Intubación de secuencia rápida. ¿Succinilcolina o rocuronio?


(3/enero/2006) Interesante volver sobre este tema que dista mucho de estar agotado. En cuanto al trabajo en sí mismo, considero que se le deben hacer varias apreciaciones críticas. Pero el fondo es, en cierto modo "ideológico".

1. ¿Por qué proceder con secuencia rápida en pacientes sin factores de riesgo?
2. ¿Por qué no controlar con un grupo testigo de Rocuronio?
3. ¿Por qué usar sólo la valoración a los 60 segundos?
4. ¿Por qué no consignar lo que se hizo en los pacientes cuyas condiciones de intubación fueron consideradas inapropiadas? Después de una dosis presuntamente eficaz de succinilcolina, la administración de dosis ulteriores antes de que haya desaparecido la primera se asocia con bradicardias muy intensas y paros circulatorios. Y varias cuestiones más.

Lo importante no es hallar la dosis eficaz de succinilcolina, que en el estudio logra porcentajes más bien pobres, sino volver sobre las indicaciones.

El rocuronio logra mejores condiciones a 0.9-1 mg/kg en el mismo tiempo, de un modo controlable antes de proceder a la laringoscopía (fuente de reacciones en pacientes pobremente premedicados, como los del estudio). El TOF (train of four) indica con toda precisión el momento de la laringoscopia. La succinilcolina tiene muchas desventajas, de modo que tendría que compensarlas con alguna o suficientes ventajas para aspirar a su reincorporación.

Así que el tema deriva a considerar las indicaciones no ya de la intubación de secuencia rápida, donde no tiene nada que la defienda, más que la tradición, sino de la recuperación de la ventilación espontánea ante el fracaso de la intubación. Ése, creo yo, que es el escenario a plantear, ya que la succinilcolina revierte antes y sin el uso de antagonistas. ¿Cuándo eso representa reales ventajas? Pues ante la situación de vía aérea difícil no esperada o la famosa "no puedo intubar, no puedo ventilar".

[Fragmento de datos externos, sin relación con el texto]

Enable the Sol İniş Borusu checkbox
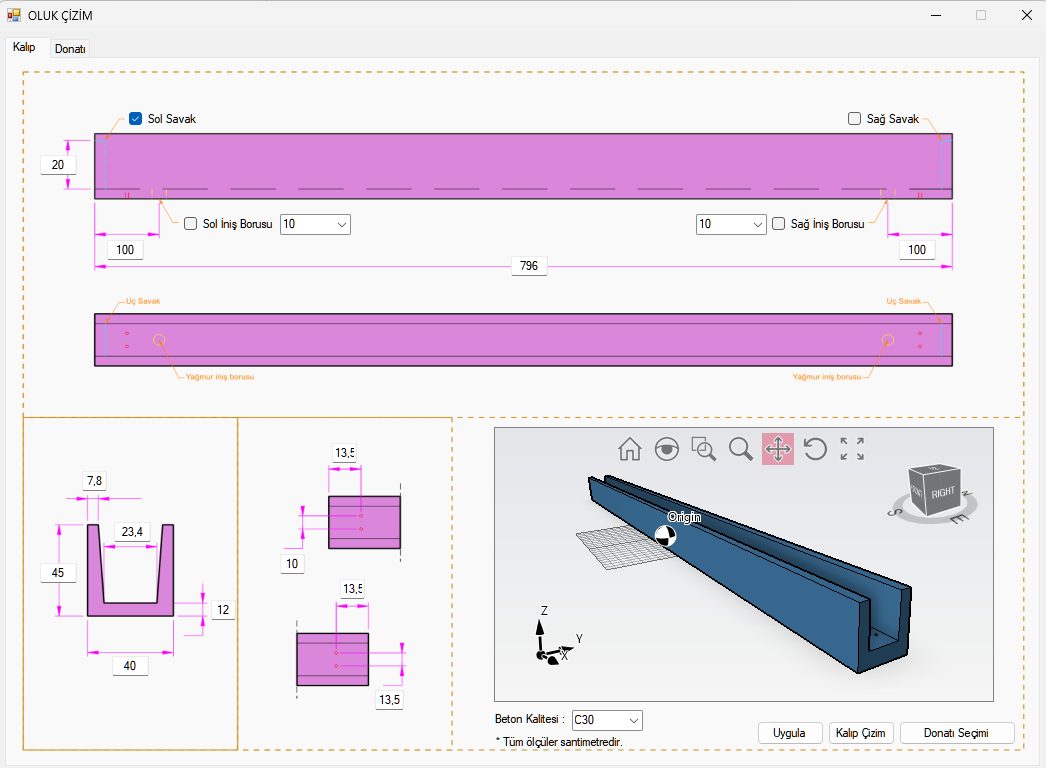191,224
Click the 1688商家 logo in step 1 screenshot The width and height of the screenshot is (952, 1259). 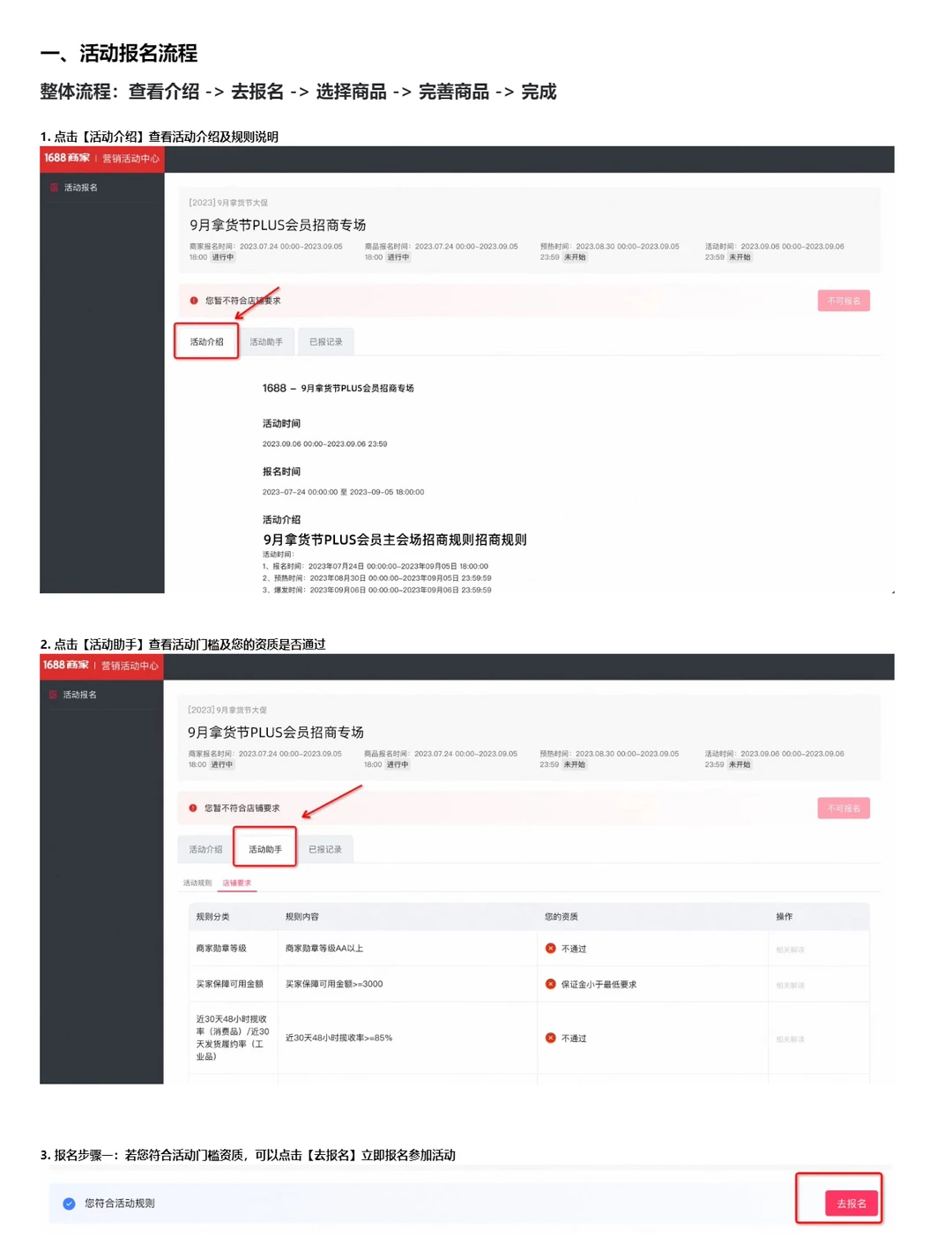pos(67,158)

Esas situaciones se pueden prevenir y reducir a porcentajes insignificantes procediendo de un modo muy sencillo. Me refiero a la prueba de la mascarilla facial y de la ventilación con el circuito anestésico. Se le coloca al paciente premedicado la mascarilla que se va a utilizar y se ve si logra mover la bolsa con la ventilación espontánea y juntar presión en ella con espiración forzada. Eso garantiza que el paciente va a poder ser ventilado con mascarilla y que por lo tanto no es adecuada la secuencia rápida.

Queda un punto a discutir: la inducción anestésica de secuencia rápida en el íleo. No me quiero extender, pero tampoco me parece que la succinilcolina sea lo mejor. Acepto que muchos piensen distinto, incluso gente de muy reconocido prestigio, pero en el fondo terminan diciendo cosas tales como "me fío más de ella".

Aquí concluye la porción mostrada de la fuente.